To donate your time, gift cards or items, contact Officer Northcross, 22nd District CAPS Office, 312-746-0650.

Holiday Safety Tips

By Kristin Boza

Many holiday safety tips are common sense: don’t forget to blow out your candles each night, remember to lock your car, and make sure your holiday lights don’t have any frayed cords. However, there are some things that you may not think of. Follow these tips to ensure a safe, happy holiday season for your home, your pets and your family!

Fire Safety

Beverly/Morgan Park resident and firefighter/EMT Joe Walsh sees a lot of cooking mishaps and dry Christmas trees as the reasons for calling for help in December.

“We don’t get called out for many fires during this time, but we see a lot of cooking pans that have too much liquid in them and are splattering over the stove,” he said. “The entire place will fill with smoke. Be sure to use a bigger pan to accommodate whatever you’re cooking,” he said. And despite repeated warnings every year, dry Christmas trees are a very real hazard. Walsh stresses that Christmas trees will light up if they’re left unwatered.

Pet Safety

Carl Kogut, owner of Animal Krackers, 3309 W. 115th St., Merrionette Park, warns that holiday lights, plants and ornaments can be dangerous for pets.

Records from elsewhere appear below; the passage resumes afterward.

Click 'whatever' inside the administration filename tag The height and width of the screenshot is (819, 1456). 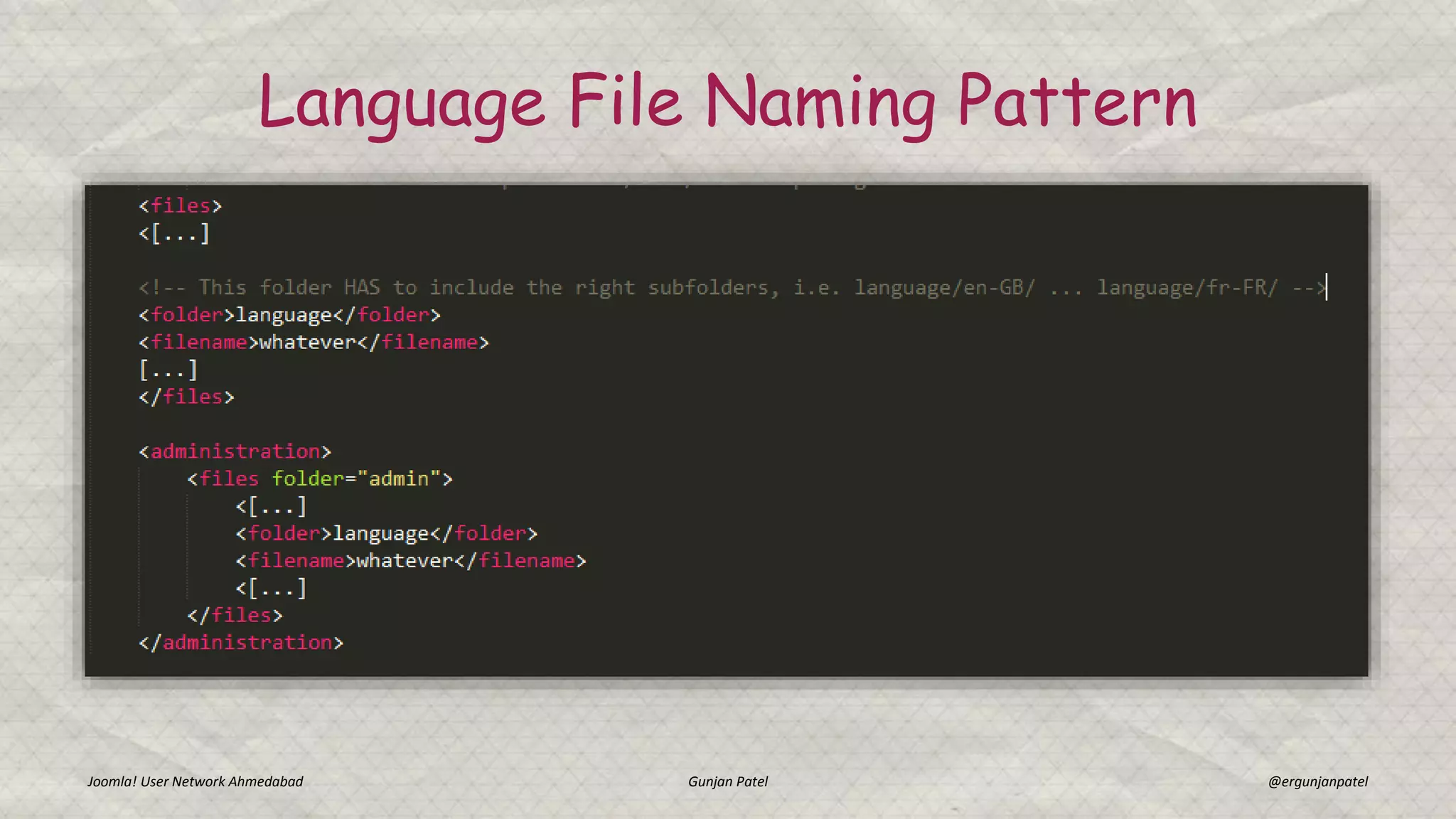click(x=405, y=561)
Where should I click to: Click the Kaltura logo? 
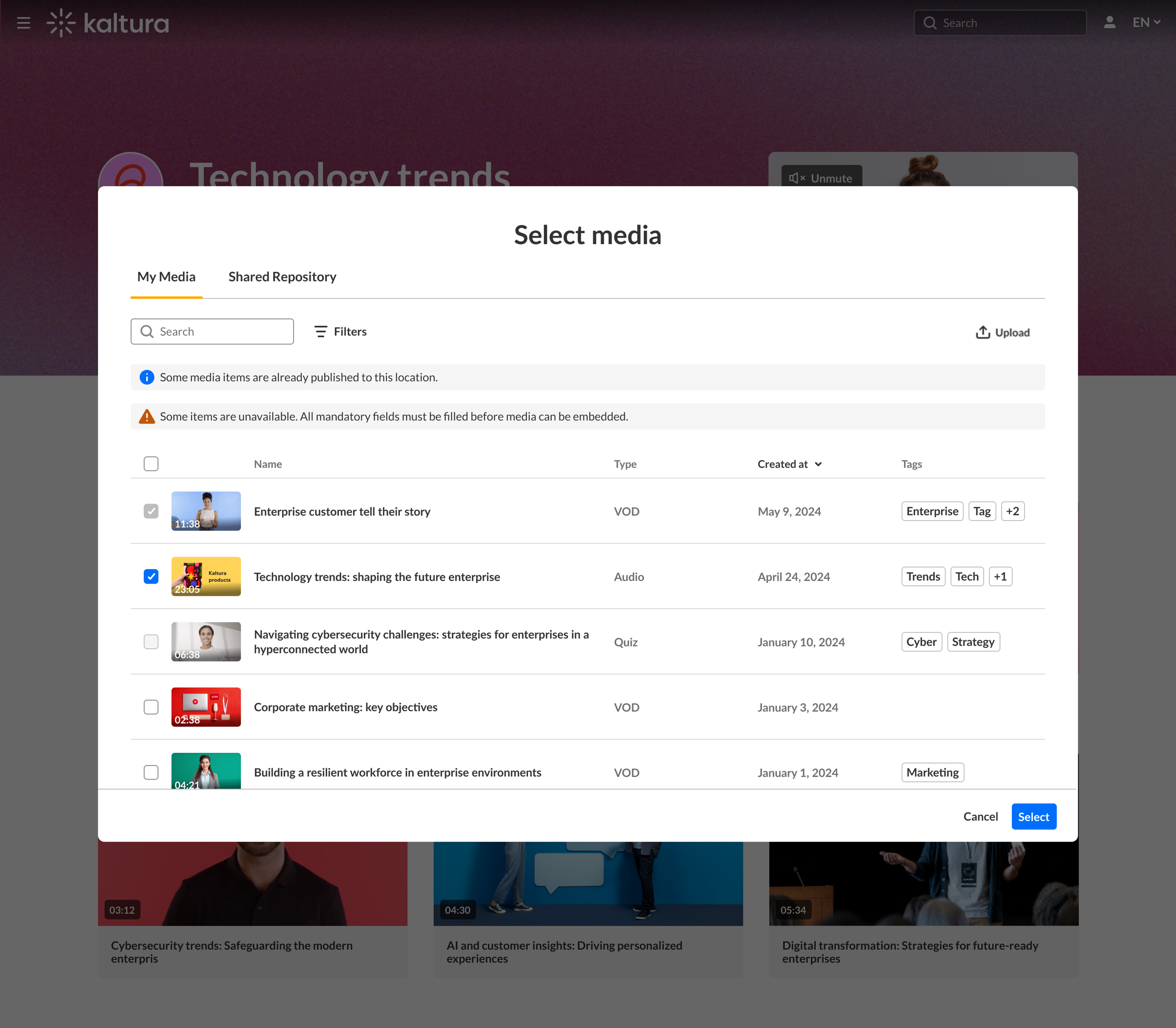click(108, 23)
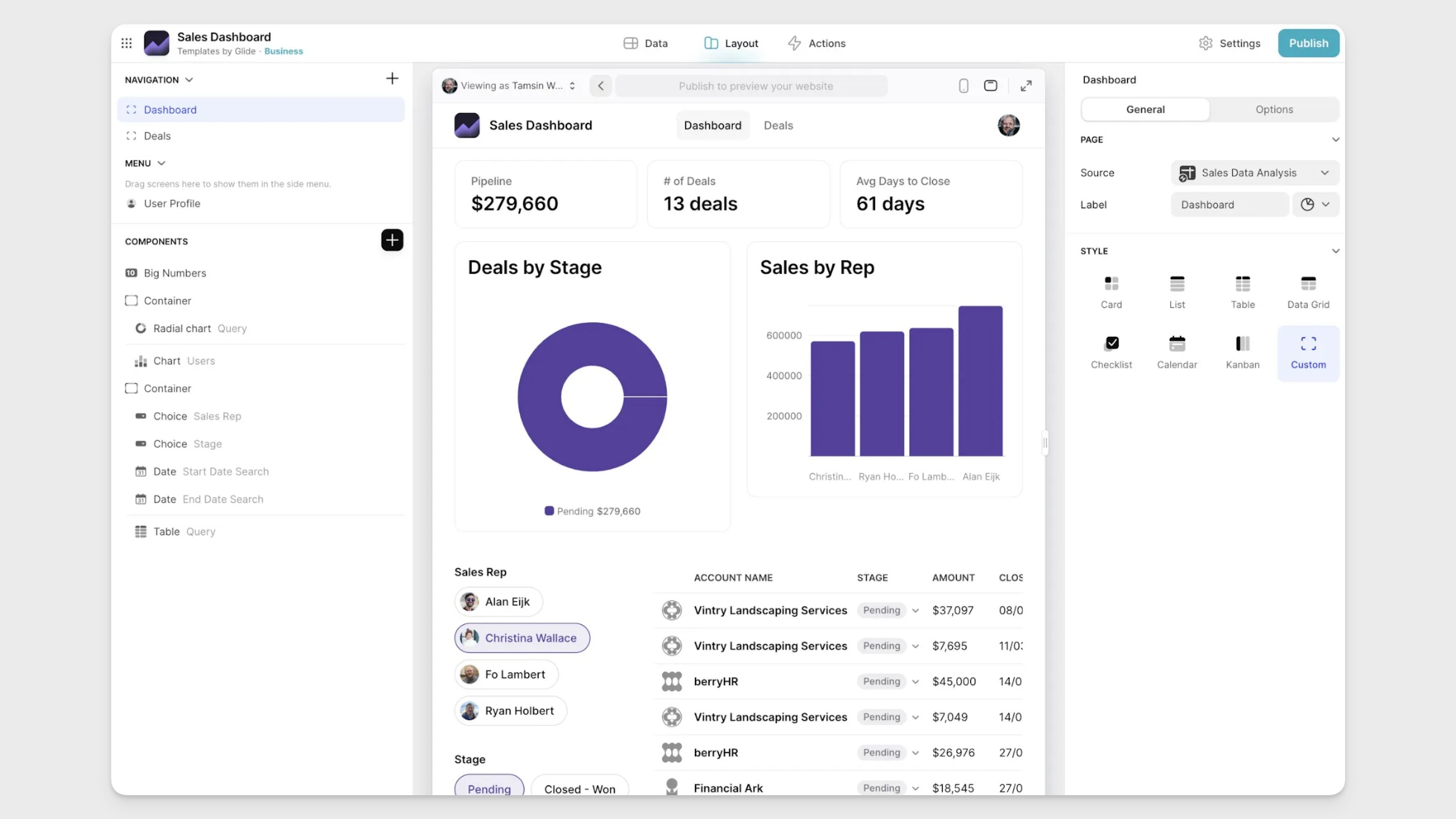1456x819 pixels.
Task: Choose the Calendar style icon
Action: [x=1176, y=344]
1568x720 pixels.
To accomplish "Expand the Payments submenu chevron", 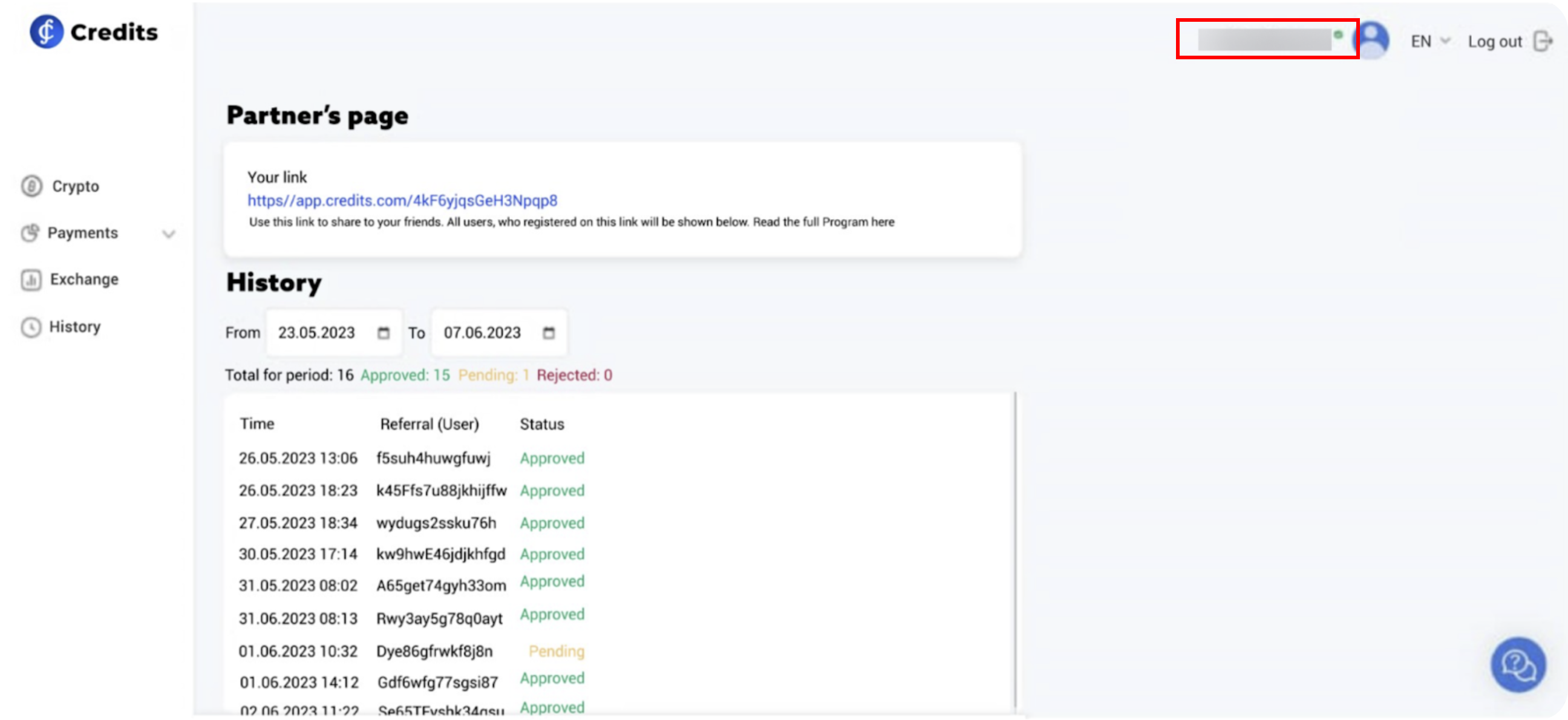I will click(x=169, y=234).
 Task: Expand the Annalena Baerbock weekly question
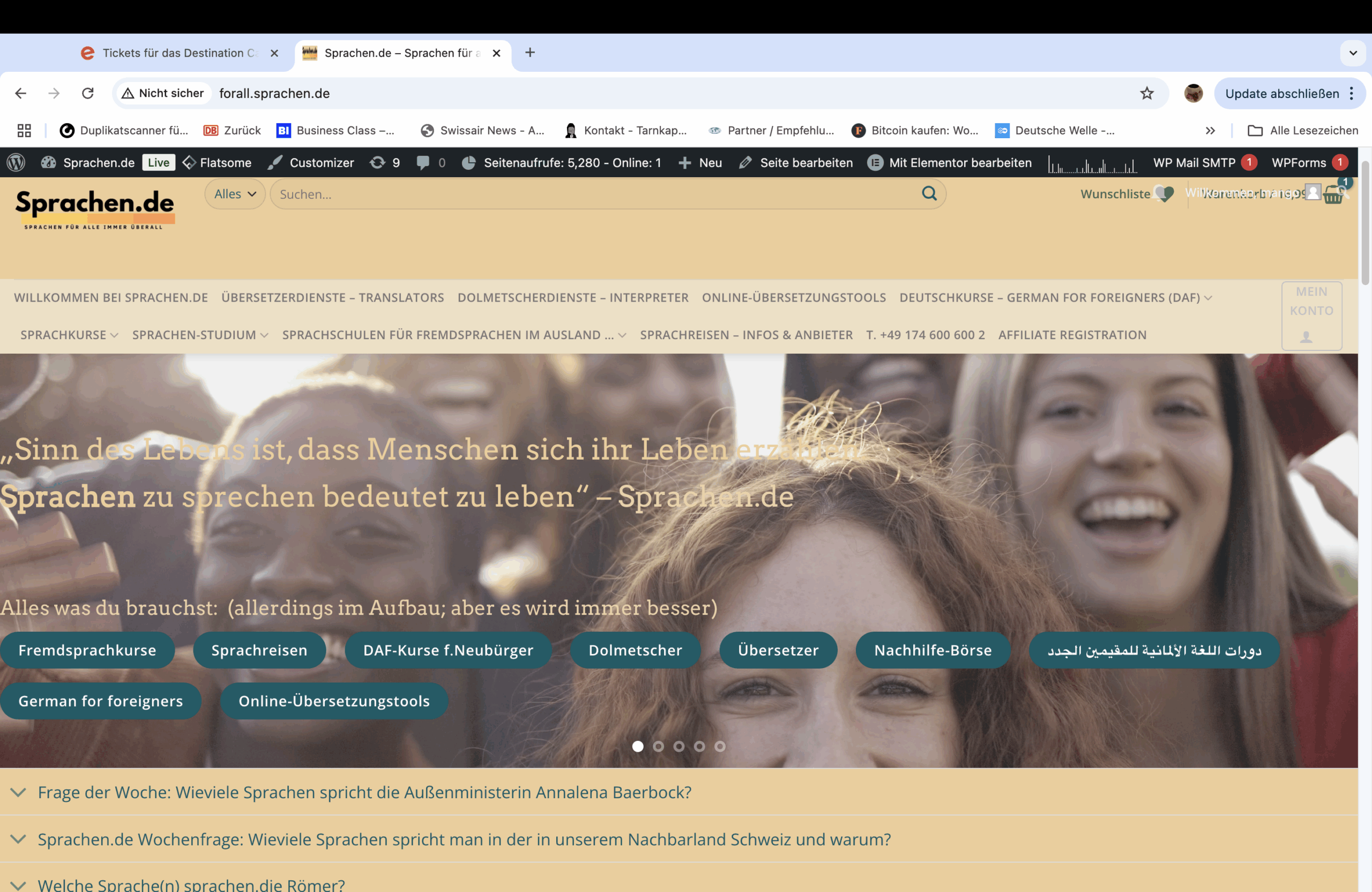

“Poinsettia plants are number one on the holiday list, and lilies are known to be dangerous to cats,” Kogut said. If ingested, poinsettias can cause vomiting and diarrhea in pets, while lilies can cause acute kidney failure in cats.

Kogut also warns about dangling wires from Christmas tree lights.

“Along with the risk of being chewed on, they are also a danger for pets running under the tree,” he said. “The electricity may not harm the animal because lights are low voltage, but it can start a fire. Homeowners should try to secure the lights to the tree so they don’t hang down and get wrapped around the pet.”

Ornaments that are easily breakable or the perfect size to be swallowed should be placed higher up on the tree. And beware of ribbons, string or tinsel; if ingested, it may not pass through the pet and can cause an intestinal blockage.

If you plan to travel with your pet, be sure to always put them in the backseat, and never on your lap while you’re driving.

“It may be cute, but it’s not so cute when it creates an accident and someone else gets injured,” Kogut said. “Secure the animal in a traveling crate or secure it with specially designed belts for pets.”

Don’t forget to treat your pets this holiday season. Animal Krackers carries a variety of holiday-themed dog treats and toys, as well as dog beds and aquarium kits.

Personal Safety

Thanks to the 22nd Police District CAPS office for these tips:

When you’re out shopping or enjoying public holiday events, always be aware of your surroundings. Be sure to limit your cell phone use, since any smart phone is a target for thieves.

Watch out for pickpockets in crowded spaces. Typically, pickpockets will work together: one will bump into you and distract you while the other steals from your purse or pocket. Separate your house keys from your car keys, and never carry your keys in a purse. In the event a purse is stolen, then you will still have your keys to access your car and home.

Avoid wearing expensive clothing or jewelry when running errands, as this will also attract thieves.

Some thieves will “window shop” your home before breaking in. To avoid this, keep your curtains closed when you’re home or away. Also consider installing motion sensor lights around your home to deter anyone who may break in.

If you leave your home for any period of time, leave some lights on and ask your neighbors to keep an eye on the house and pick up any packages that may be delivered.

Any items left unattended and visible in your car are targets for thieves. Be sure to remove the items when you come home, or hide them in your trunk if you’re running multiple errands.

Always park close to your destination and in a well-lit area.